• SELECTED PASSAGE:

· · ·

During the pandemic, the number of unemployed college-educated workers more than doubled. For debt-laden households, the extra years of university education might no longer seem worthwhile. Many Thai universities are faced with eliminating programs or closing altogether.
Agriculture still a major pillar of the Thai economy
Agriculture, still a major pillar of the Thai economy, is another worry. The sector contributes around one tenth of Thailand’s GDP but employs around one third of the labour force. While the sector has diversified toward fruit and animal husbandry, rice remains a core crop — Thai farms account for 14 per cent of international rice trade. Yet, Thailand’s rice farms are not very productive or efficient.
Low productivity farming
Thailand’s average yields are now lower than those of Vietnam, Cambodia and Laos. The average Thai rice farm is too small and farmers too poor or elderly for investments in the equipment or infrastructure to improve productivity.
These challenges have prompted policymakers to pivot to relying on new industrial technology to resuscitate economic growth. For instance, political leaders dream of a shift to electric vehicle manufacturing, and, in May 2022, Prime Minister Prayut Chan-o-cha expressed hope that Thailand would become the world’s largest electric vehicle production hub. But a purely national strategy focussed on electric vehicles would be a costly gamble, in a region where few consumers can afford the technology in the first place.
Foreign investment-driven trade
Thailand, and its auto industry in particular, benefits from large investments from Japan and China. Thailand’s exports have performed well since 2020, with rising vehicle sales to Japan and agricultural exports to China. Foreign investment-driven trade has given a strong economic boost and opens opportunities for structural change. But foreign investment is discouraged by an uncertain legal and political environment, corruption, powerful domestic oligopolies and restrictions on foreign ownership.
The Eastern Economic Corridor and the special economic zones created under recent governments have yet to broaden or deepen investments into Thailand.
Rejuvenation of higher education requires reform of higher education financing, the consolidation and internationalisation its universities.
Alleviating stagnation in agriculture requires a pivot from agricultural price supports toward mechanisation, investment in irrigation and farm consolidation.

· · ·

• DATA EXTRACT:
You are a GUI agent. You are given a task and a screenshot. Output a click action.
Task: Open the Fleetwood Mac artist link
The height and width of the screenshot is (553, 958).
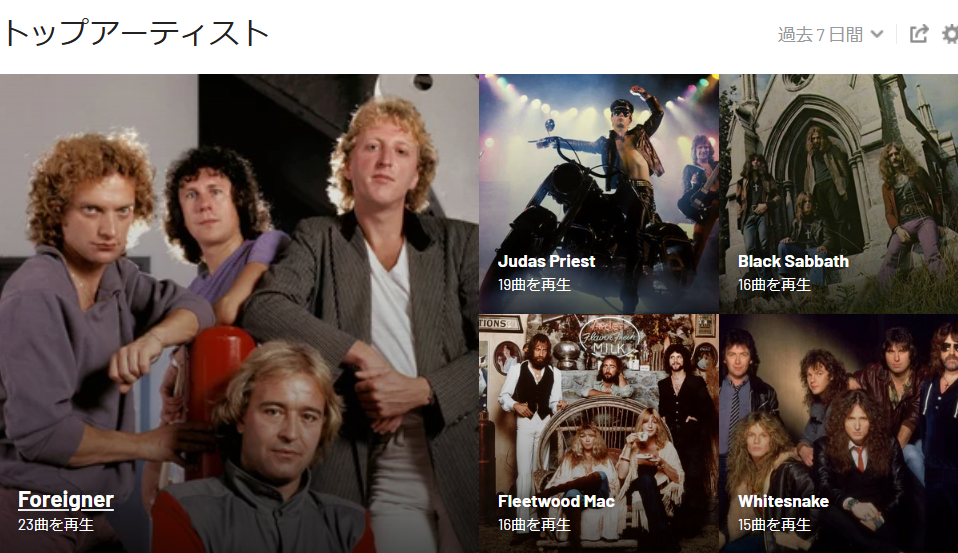[556, 502]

· · ·

• PROBLEM 1:
In the passage on the Thai economy, shorten the paragraph that begins "Agriculture, still a major pillar" into a bulleted list that keeps its main facts.
• PROBLEM 2:
Print the part of the passage on the Thai economy from "During the pandemic, the" up to and including "or closing altogether.".
The listing is separate material and is unrelated to the passage on the Thai economy.

• EXERCISE SOLUTION 1:
- Agriculture remains a major pillar of the Thai economy and is another source of concern.
- It contributes about one tenth of GDP but employs about one third of the labor force.
- The sector has diversified into fruit and animal husbandry, but rice is still a core crop.
- Thai farms account for 14 percent of international rice trade.
- Thailand's rice farms are not very productive or efficient.

• EXERCISE SOLUTION 2:
During the pandemic, the number of unemployed college-educated workers more than doubled. For debt-laden households, the extra years of university education might no longer seem worthwhile. Many Thai universities are faced with eliminating programs or closing altogether.